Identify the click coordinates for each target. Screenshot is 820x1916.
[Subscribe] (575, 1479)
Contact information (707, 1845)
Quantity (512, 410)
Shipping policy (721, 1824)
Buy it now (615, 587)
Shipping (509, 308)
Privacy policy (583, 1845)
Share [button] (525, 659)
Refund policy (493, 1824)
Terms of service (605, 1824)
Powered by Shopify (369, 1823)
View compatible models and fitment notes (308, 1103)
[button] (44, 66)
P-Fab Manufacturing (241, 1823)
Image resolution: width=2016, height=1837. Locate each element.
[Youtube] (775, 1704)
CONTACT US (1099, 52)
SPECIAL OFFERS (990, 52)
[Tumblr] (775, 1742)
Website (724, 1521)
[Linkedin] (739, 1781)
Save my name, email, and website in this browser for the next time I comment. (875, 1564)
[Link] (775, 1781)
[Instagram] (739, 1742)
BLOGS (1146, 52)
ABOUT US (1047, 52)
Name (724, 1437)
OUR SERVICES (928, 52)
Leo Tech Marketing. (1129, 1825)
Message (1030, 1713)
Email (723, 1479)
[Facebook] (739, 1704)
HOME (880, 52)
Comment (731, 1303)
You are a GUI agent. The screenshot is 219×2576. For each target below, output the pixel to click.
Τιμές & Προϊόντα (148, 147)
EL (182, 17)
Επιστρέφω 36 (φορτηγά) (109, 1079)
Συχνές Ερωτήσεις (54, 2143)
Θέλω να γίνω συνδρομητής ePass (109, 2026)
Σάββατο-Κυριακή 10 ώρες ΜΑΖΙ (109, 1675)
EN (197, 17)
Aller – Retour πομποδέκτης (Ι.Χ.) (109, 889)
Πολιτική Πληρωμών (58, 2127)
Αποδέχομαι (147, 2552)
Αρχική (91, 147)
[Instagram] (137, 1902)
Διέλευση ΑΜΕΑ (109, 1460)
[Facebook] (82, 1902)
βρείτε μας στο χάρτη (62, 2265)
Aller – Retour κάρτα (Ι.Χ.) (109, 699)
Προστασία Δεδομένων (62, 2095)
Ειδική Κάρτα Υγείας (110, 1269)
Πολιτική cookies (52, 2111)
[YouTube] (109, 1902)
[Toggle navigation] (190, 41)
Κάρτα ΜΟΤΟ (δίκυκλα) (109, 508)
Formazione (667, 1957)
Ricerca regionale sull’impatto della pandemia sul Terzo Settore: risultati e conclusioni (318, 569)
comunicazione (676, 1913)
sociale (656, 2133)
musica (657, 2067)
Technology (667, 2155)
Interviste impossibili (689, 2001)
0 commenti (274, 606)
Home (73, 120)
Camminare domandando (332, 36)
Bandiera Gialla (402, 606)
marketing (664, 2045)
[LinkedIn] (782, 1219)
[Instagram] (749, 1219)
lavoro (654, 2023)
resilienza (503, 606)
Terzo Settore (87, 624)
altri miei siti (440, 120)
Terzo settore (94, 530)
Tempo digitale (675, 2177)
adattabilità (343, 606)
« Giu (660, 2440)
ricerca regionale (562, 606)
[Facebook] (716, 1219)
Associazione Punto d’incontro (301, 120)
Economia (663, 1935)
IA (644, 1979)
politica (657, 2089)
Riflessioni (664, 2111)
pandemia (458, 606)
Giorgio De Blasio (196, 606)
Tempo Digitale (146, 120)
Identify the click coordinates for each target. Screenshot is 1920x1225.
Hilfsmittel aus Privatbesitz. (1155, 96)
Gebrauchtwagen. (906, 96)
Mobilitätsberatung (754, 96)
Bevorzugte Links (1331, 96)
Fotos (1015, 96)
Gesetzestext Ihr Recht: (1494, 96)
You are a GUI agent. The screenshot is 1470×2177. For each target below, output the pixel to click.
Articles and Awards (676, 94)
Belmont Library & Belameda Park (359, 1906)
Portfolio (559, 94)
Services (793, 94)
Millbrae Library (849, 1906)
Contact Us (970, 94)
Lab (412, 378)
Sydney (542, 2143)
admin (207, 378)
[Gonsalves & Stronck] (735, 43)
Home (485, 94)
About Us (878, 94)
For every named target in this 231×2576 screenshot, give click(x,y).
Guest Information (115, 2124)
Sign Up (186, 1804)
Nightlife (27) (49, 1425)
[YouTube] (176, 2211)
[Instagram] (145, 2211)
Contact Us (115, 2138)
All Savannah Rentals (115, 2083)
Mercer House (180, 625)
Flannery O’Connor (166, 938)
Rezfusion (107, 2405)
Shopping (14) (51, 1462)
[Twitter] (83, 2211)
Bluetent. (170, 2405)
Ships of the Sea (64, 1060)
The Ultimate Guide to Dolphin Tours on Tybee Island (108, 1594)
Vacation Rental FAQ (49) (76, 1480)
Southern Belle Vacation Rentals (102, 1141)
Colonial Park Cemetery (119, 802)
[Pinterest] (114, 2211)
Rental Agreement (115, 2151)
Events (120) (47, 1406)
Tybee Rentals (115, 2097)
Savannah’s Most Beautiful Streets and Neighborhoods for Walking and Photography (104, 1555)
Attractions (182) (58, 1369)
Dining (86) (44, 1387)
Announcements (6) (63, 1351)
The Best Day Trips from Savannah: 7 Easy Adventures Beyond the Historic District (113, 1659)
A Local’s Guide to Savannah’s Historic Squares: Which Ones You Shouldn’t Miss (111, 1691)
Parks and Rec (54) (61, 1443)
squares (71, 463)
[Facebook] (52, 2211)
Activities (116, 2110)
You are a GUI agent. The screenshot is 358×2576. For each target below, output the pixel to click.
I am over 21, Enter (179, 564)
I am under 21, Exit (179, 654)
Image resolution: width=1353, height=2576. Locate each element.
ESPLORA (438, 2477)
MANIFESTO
----
◆ EXERCISE AIM:
Repeat all of the records exactly.

◆ RESULT OF THIS TASK:
Identify the click coordinates for each target. Screenshot is 820x1916.
[Subscribe] (575, 1479)
Contact information (707, 1845)
Quantity (512, 410)
Shipping policy (721, 1824)
Buy it now (615, 587)
Shipping (509, 308)
Privacy policy (583, 1845)
Share [button] (525, 659)
Refund policy (493, 1824)
Terms of service (605, 1824)
Powered by Shopify (369, 1823)
View compatible models and fitment notes (308, 1103)
[button] (44, 66)
P-Fab Manufacturing (241, 1823)
Image resolution: width=2016, height=1837. Locate each element.
[Youtube] (775, 1704)
CONTACT US (1099, 52)
SPECIAL OFFERS (990, 52)
[Tumblr] (775, 1742)
Website (724, 1521)
[Linkedin] (739, 1781)
Save my name, email, and website in this browser for the next time I comment. (875, 1564)
[Link] (775, 1781)
[Instagram] (739, 1742)
BLOGS (1146, 52)
ABOUT US (1047, 52)
Name (724, 1437)
OUR SERVICES (928, 52)
Leo Tech Marketing. (1129, 1825)
Message (1030, 1713)
Email (723, 1479)
[Facebook] (739, 1704)
HOME (880, 52)
Comment (731, 1303)
You are a GUI agent. The screenshot is 219×2576. For each target below, output the pixel to click.
Τιμές & Προϊόντα (148, 147)
EL (182, 17)
Επιστρέφω 36 (φορτηγά) (109, 1079)
Συχνές Ερωτήσεις (54, 2143)
Θέλω να γίνω συνδρομητής ePass (109, 2026)
Σάββατο-Κυριακή 10 ώρες ΜΑΖΙ (109, 1675)
EN (197, 17)
Aller – Retour πομποδέκτης (Ι.Χ.) (109, 889)
Πολιτική Πληρωμών (58, 2127)
Αποδέχομαι (147, 2552)
Αρχική (91, 147)
[Instagram] (137, 1902)
Διέλευση ΑΜΕΑ (109, 1460)
[Facebook] (82, 1902)
βρείτε μας στο χάρτη (62, 2265)
Aller – Retour κάρτα (Ι.Χ.) (109, 699)
Προστασία Δεδομένων (62, 2095)
Ειδική Κάρτα Υγείας (110, 1269)
Πολιτική cookies (52, 2111)
[YouTube] (109, 1902)
[Toggle navigation] (190, 41)
Κάρτα ΜΟΤΟ (δίκυκλα) (109, 508)
Formazione (667, 1957)
Ricerca regionale sull’impatto della pandemia sul Terzo Settore: risultati e conclusioni (318, 569)
comunicazione (676, 1913)
sociale (656, 2133)
musica (657, 2067)
Technology (667, 2155)
Interviste impossibili (689, 2001)
0 commenti (274, 606)
Home (73, 120)
Camminare domandando (332, 36)
Bandiera Gialla (402, 606)
marketing (664, 2045)
[LinkedIn] (782, 1219)
[Instagram] (749, 1219)
lavoro (654, 2023)
resilienza (503, 606)
Terzo Settore (87, 624)
altri miei siti (440, 120)
Terzo settore (94, 530)
Tempo digitale (675, 2177)
adattabilità (343, 606)
« Giu (660, 2440)
ricerca regionale (562, 606)
[Facebook] (716, 1219)
Associazione Punto d’incontro (301, 120)
Economia (663, 1935)
IA (644, 1979)
politica (657, 2089)
Riflessioni (664, 2111)
pandemia (458, 606)
Giorgio De Blasio (196, 606)
Tempo Digitale (146, 120)
Identify the click coordinates for each target. Screenshot is 1920x1225.
Hilfsmittel aus Privatbesitz. (1155, 96)
Gebrauchtwagen. (906, 96)
Mobilitätsberatung (754, 96)
Bevorzugte Links (1331, 96)
Fotos (1015, 96)
Gesetzestext Ihr Recht: (1494, 96)
You are a GUI agent. The screenshot is 1470×2177. For each target below, output the pixel to click.
Articles and Awards (676, 94)
Belmont Library & Belameda Park (359, 1906)
Portfolio (559, 94)
Services (793, 94)
Millbrae Library (849, 1906)
Contact Us (970, 94)
Lab (412, 378)
Sydney (542, 2143)
admin (207, 378)
[Gonsalves & Stronck] (735, 43)
Home (485, 94)
About Us (878, 94)
For every named target in this 231×2576 screenshot, give click(x,y).
Guest Information (115, 2124)
Sign Up (186, 1804)
Nightlife (27) (49, 1425)
[YouTube] (176, 2211)
[Instagram] (145, 2211)
Contact Us (115, 2138)
All Savannah Rentals (115, 2083)
Mercer House (180, 625)
Flannery O’Connor (166, 938)
Rezfusion (107, 2405)
Shopping (14) (51, 1462)
[Twitter] (83, 2211)
Bluetent. (170, 2405)
Ships of the Sea (64, 1060)
The Ultimate Guide to Dolphin Tours on Tybee Island (108, 1594)
Vacation Rental FAQ (49) (76, 1480)
Southern Belle Vacation Rentals (102, 1141)
Colonial Park Cemetery (119, 802)
[Pinterest] (114, 2211)
Rental Agreement (115, 2151)
Events (120) (47, 1406)
Tybee Rentals (115, 2097)
Savannah’s Most Beautiful Streets and Neighborhoods for Walking and Photography (104, 1555)
Attractions (182) (58, 1369)
Dining (86) (44, 1387)
Announcements (6) (63, 1351)
The Best Day Trips from Savannah: 7 Easy Adventures Beyond the Historic District (113, 1659)
A Local’s Guide to Savannah’s Historic Squares: Which Ones You Shouldn’t Miss (111, 1691)
Parks and Rec (54) (61, 1443)
squares (71, 463)
[Facebook] (52, 2211)
Activities (116, 2110)
You are a GUI agent. The screenshot is 358×2576. For each target below, output the pixel to click.
I am over 21, Enter (179, 564)
I am under 21, Exit (179, 654)
Image resolution: width=1353, height=2576. Locate each element.
ESPLORA (438, 2477)
MANIFESTO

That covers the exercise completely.